If it focused entirely on the United States, ASEAN would lose its “central position” in regional cooperation and regional issues, as well as its current international stature. ASEAN countries will most likely have a good understanding of this.
Second, the eventual impact of the IPEF on the Asia-Pacific economy and cooperation depends on China’s realistic political decisions rather than the US strategic plan, which is full of political calculations. The IPEF has established four pillars, namely trade, supply chain, clean energy infrastructure, taxes and anti-corruption, but its essence is just a fundamental hollow effort of “lack of market,” and the commitment to opening up the American market is precisely what ASEAN nations are most concerned about.
As a result, unless the Biden administration responds to national anti-globalization sentiment and economic concerns, and then merges the IPEF with existing free trade agreements (such as the Japan-led CPTPP), it will be difficult for the United States to create a long-term collaboration. with ASEAN countries. excitement.
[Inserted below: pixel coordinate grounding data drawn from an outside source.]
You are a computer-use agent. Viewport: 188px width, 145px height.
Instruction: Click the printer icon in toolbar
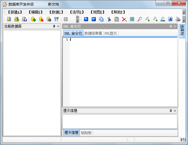(178, 19)
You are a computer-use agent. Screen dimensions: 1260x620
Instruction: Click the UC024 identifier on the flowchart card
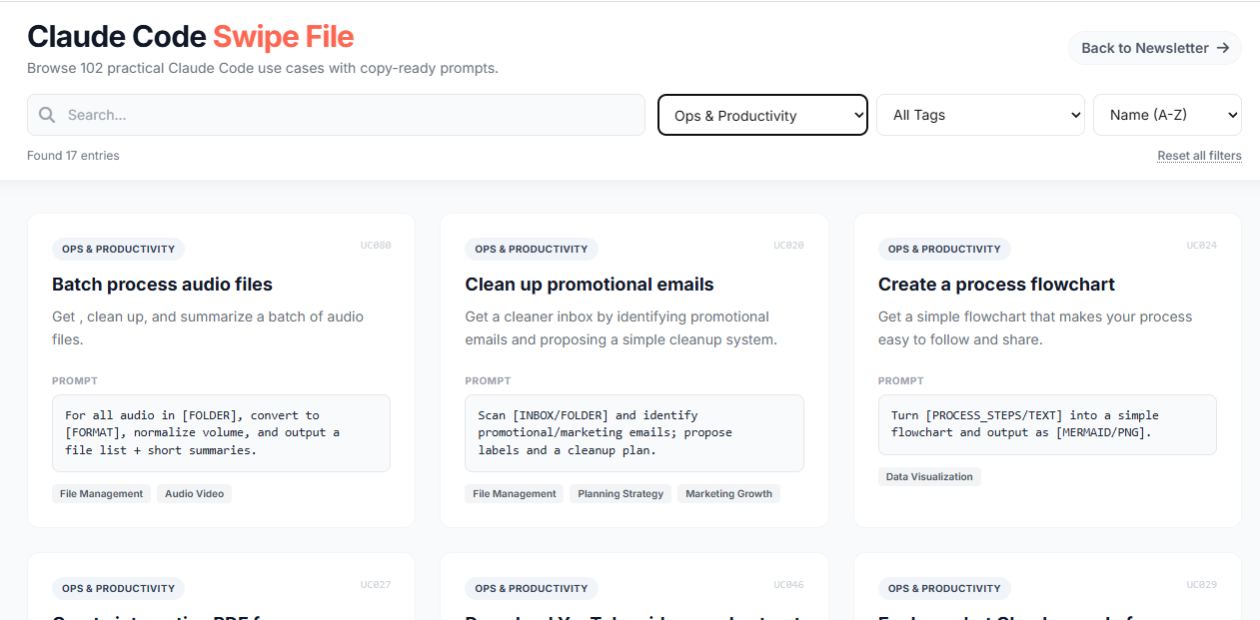click(x=1201, y=245)
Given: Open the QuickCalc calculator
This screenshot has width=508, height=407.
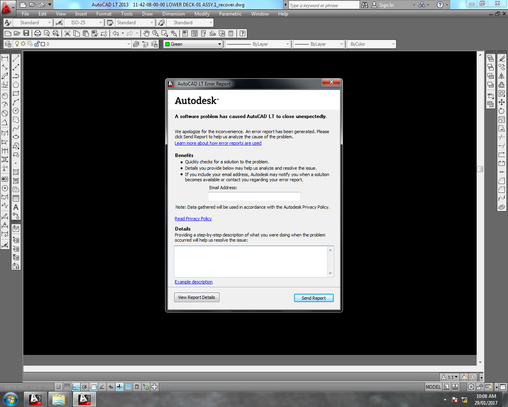Looking at the screenshot, I should (x=231, y=33).
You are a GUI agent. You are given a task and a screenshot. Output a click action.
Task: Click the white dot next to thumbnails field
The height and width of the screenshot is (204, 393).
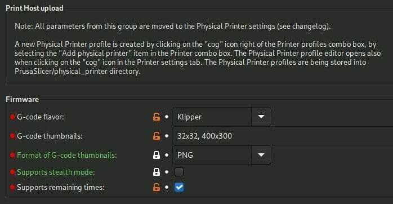(x=167, y=136)
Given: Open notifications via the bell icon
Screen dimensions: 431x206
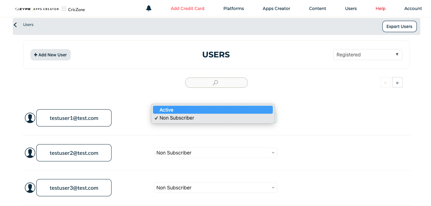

However, given the current political ecosystem in the United States, this is nearly impossible.
On the contrary, after decades of economic and trade cooperation and value chain integration, China, ASEAN and other Asia-Pacific countries have formed a regional network of production and division of labor with the most complete industrial structure in the world, the most complex supply chain and the deepest interdependence. Compared to the United States and Japan, China’s importance to the ASEAN economy has steadily increased.
China overtook Japan to become ASEAN’s largest trading partner in 2009. In that year, the three nations contributed 11.6%, 9.7% and 10.5% of total imports and exports. ASEAN exports. Since then, the distance between China, the United States and Japan has widened considerably.
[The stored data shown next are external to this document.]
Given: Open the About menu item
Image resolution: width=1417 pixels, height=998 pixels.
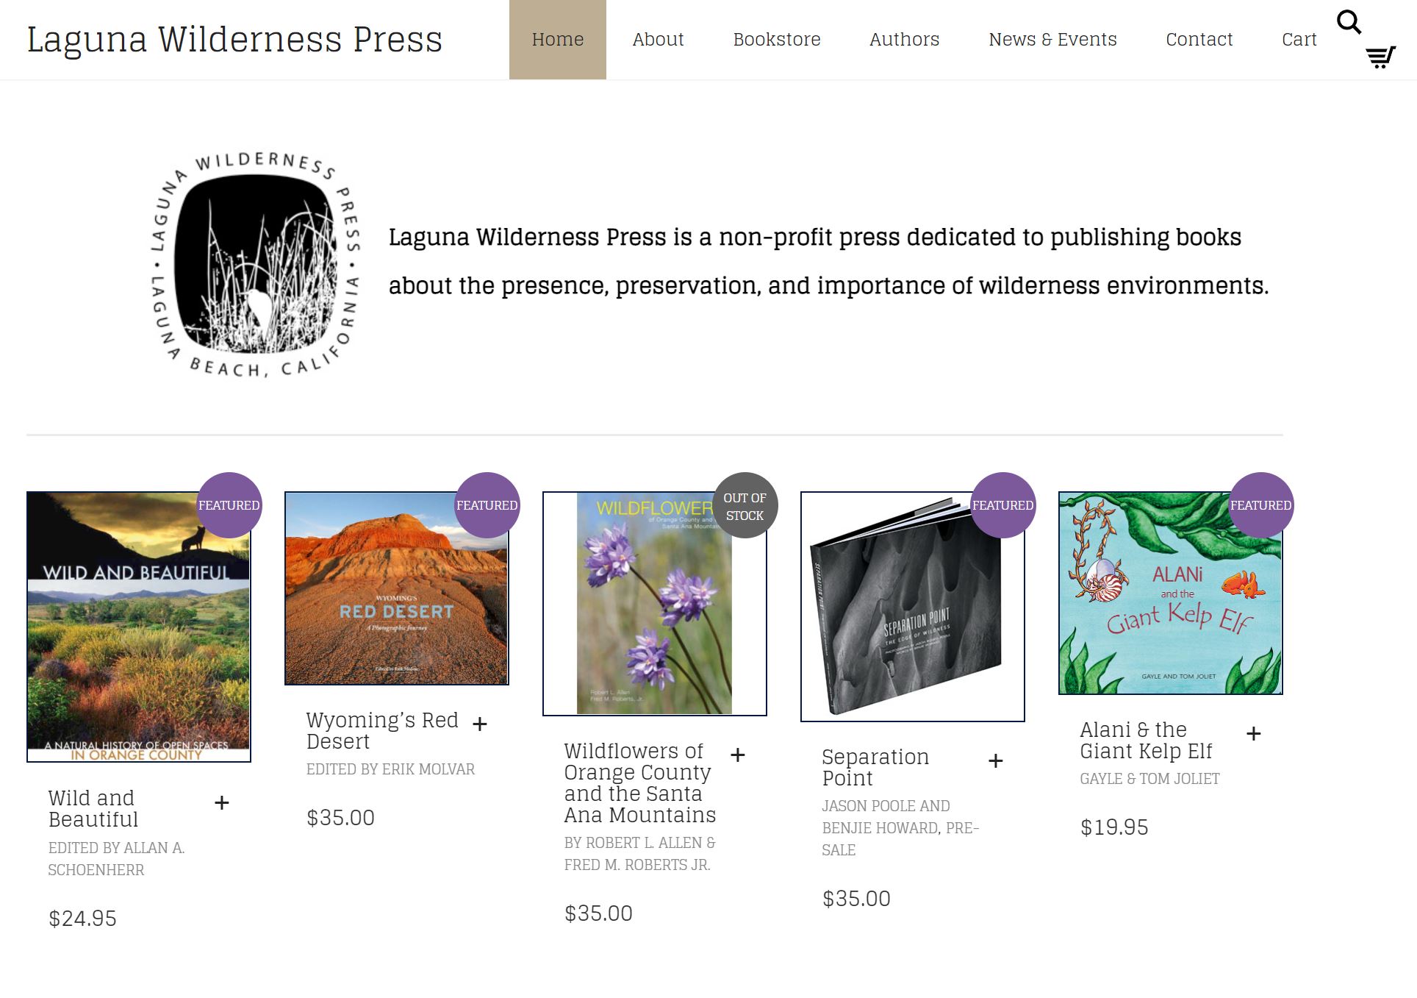Looking at the screenshot, I should [x=658, y=40].
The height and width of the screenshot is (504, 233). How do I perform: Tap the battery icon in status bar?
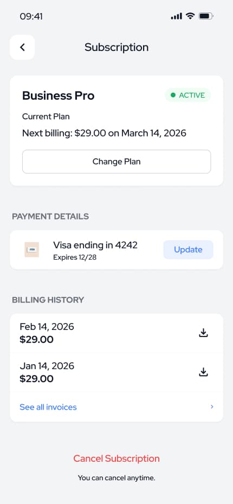click(206, 16)
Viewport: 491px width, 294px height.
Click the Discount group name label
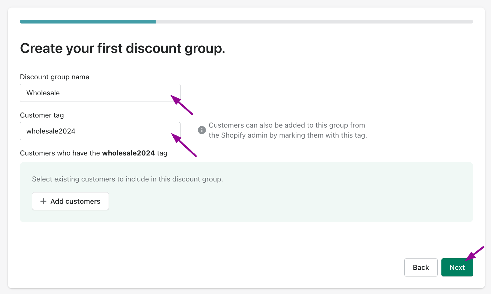[x=55, y=77]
The total trade volume between China and ASEAN will reach $518.1 billion in 2020, well above the $204.6 billion and $308.9 billion between the United States and ASEAN. As a result of this change, the aforementioned proportions are now 19.4%, 7.7% and 11.6%, respectively. The ever-expanding scale of trade is inevitably reflected in China’s enormous influence over ASEAN.
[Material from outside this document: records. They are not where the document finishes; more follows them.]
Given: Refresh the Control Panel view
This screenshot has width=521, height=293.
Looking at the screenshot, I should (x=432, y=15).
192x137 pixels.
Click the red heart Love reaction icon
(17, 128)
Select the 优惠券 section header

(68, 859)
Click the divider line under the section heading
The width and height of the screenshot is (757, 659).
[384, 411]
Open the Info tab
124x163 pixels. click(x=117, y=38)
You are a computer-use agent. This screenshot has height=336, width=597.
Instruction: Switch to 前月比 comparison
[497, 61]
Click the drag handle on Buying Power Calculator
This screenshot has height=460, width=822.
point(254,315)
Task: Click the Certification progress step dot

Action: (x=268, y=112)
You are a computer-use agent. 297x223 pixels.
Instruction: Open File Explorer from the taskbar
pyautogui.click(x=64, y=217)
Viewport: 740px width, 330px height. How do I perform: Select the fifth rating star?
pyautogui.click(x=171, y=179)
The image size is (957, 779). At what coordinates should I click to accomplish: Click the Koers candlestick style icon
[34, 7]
According to the Institute of Southeast Asian Studies (ISEAS) in Singapore’s State of Southeast Asia Survey 2019-2022, China has a significantly greater influence in the region than the United States, both economically and politically. In all four surveys, for example, more than 70% of respondents think China has the greatest economic influence, while less than 10% agree with the United States; more than 45% think China has the greatest political and strategic influence, while only around 30% agree with the United States.
In conclusion, in the face of IPEF competition from the United States, China could relax. China should have confidence in stabilizing cooperation with ASEAN as long as China continues to adhere to the policy of opening up to bring greater dividends to ASEAN, adhere to the “centrality” of ‘ASEAN in regional cooperation in the Asia-Pacific region and firmly implement the principle of peaceful coexistence and joint building of a community with a shared future with ASEAN countries.
As the two most dynamic countries in the Asia-Pacific region, the dynamic Asia-Pacific supply chain and value chain will not break, and the process of economic cooperation in the Asia-Pacific region will not will not stagnate, as long as industrial ties between China and ASEAN are not severed.